Wait for her (her) at the end of her work or at her lunch break, improvise a romantic evening at the restaurant or at the cinema, offer her a massage after a difficult day, offer her the clothes or the book of which he ( she) spoke to you, suggest different outings or activities…
In short, let him understand that your heart is still beating for him (her) and that you want to share things with him (her).
Take both initiatives in your everyday life (including under the duvet), and you will see that your love life will only get better.
Finally, talk to yourself. Communicate. The absence of dialogue is very harmful to the couple.
Share your feelings, your opinion, your desires, your expectations with your other half.
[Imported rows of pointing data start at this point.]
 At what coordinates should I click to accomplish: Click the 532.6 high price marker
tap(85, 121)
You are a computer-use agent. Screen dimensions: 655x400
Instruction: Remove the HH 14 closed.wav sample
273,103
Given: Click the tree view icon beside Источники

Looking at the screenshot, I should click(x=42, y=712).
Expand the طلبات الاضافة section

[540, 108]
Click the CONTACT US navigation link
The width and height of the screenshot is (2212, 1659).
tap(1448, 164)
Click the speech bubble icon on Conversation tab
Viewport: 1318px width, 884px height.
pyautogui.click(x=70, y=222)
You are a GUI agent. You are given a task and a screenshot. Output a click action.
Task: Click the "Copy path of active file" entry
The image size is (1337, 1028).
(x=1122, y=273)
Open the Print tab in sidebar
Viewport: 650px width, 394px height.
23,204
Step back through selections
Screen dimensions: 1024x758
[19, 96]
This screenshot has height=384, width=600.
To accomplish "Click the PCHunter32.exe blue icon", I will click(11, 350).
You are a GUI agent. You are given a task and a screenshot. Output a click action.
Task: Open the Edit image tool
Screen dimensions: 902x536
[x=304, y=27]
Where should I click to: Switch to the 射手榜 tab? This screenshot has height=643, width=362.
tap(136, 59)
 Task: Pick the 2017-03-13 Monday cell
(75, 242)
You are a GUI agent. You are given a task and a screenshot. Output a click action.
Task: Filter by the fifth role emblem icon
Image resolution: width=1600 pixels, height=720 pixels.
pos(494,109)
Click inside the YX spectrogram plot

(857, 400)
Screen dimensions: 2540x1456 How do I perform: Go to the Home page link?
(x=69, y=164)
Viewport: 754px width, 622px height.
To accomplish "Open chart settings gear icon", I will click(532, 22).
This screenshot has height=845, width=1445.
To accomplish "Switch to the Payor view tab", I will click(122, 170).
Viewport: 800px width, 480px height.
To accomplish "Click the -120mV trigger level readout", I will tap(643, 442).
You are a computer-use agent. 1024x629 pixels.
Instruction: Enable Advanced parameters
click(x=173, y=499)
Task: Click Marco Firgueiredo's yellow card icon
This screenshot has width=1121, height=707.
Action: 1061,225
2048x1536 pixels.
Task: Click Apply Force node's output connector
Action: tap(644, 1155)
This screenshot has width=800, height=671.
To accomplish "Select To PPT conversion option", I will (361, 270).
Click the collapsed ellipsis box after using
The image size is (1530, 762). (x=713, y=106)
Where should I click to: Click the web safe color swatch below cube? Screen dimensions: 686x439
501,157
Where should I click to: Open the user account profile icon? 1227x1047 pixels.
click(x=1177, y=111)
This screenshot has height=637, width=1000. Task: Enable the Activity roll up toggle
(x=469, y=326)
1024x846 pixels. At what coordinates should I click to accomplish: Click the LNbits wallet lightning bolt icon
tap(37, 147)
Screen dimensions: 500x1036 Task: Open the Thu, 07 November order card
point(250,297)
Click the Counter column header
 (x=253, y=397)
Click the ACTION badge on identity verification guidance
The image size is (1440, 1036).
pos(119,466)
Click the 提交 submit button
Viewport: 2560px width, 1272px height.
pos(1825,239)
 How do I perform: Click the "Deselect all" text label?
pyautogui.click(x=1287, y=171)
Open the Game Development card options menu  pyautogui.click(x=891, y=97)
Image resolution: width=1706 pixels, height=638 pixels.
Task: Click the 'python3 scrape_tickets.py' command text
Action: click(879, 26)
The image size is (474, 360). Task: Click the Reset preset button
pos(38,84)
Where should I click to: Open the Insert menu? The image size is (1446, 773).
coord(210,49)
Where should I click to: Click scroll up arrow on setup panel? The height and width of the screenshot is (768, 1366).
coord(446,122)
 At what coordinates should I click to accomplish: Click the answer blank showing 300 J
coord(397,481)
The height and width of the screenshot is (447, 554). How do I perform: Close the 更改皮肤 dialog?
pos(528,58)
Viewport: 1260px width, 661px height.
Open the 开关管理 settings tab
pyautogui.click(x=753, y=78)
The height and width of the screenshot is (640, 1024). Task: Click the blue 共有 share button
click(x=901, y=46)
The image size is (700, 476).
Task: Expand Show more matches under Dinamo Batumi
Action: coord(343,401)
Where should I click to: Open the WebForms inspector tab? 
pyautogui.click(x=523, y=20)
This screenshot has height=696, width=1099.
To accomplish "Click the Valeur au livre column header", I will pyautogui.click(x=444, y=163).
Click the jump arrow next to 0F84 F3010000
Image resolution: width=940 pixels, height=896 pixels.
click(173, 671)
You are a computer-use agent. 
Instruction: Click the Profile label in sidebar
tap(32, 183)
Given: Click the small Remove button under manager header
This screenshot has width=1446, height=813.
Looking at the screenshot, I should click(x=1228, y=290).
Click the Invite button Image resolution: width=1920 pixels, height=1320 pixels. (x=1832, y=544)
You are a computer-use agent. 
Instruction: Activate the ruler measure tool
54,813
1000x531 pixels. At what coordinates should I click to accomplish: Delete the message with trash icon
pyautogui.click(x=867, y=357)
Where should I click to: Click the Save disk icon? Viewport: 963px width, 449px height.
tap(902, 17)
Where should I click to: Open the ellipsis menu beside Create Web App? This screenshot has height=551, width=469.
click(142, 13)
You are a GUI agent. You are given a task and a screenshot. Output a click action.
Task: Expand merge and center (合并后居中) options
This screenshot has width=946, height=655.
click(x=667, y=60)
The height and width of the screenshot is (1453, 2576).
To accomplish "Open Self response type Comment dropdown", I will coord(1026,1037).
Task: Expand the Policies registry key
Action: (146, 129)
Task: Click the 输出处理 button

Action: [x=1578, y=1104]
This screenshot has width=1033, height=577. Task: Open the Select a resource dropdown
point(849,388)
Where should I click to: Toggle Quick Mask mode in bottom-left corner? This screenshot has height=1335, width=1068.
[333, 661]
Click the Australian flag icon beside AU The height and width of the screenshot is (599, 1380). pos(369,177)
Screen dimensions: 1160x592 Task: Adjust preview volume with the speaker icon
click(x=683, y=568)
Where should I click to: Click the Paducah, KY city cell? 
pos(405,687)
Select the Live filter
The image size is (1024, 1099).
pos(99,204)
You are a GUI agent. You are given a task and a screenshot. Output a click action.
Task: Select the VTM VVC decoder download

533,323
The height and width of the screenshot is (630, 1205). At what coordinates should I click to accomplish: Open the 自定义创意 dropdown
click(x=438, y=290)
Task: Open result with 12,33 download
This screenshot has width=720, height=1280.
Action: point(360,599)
Speak without taboos, freely exchange your opinions and your desires.
It is important to privilege the concept of exchange within the couple so that this one is completely fusional.
Do not hesitate to tell him how much you appreciated this or that moment spent with him (her), or to compliment him (her) on his physique or on his dress.
Show her that you are still sensitive to her charm, that the love you felt for him (her) at the beginning remained intact.
In bed, take the time to rediscover the desire you had for each other at the start of your relationship.
Take care of your appearance, favor outfits that are a little more “daring” than usual … A few small details are enough to make a desire rise in your partner.
Pay attention to each other, and use your imagination to add a little fantasy to your s**xuality: vary the pleasures, the positions, the places … This can only strengthen the desire and the love you have one for the other.
To conclude: show your imagination, be creative, innovative, surprising, while remaining attentive to your loved one … and you will see that routine is not inevitable!
And you, what are your tips to avoid the routine?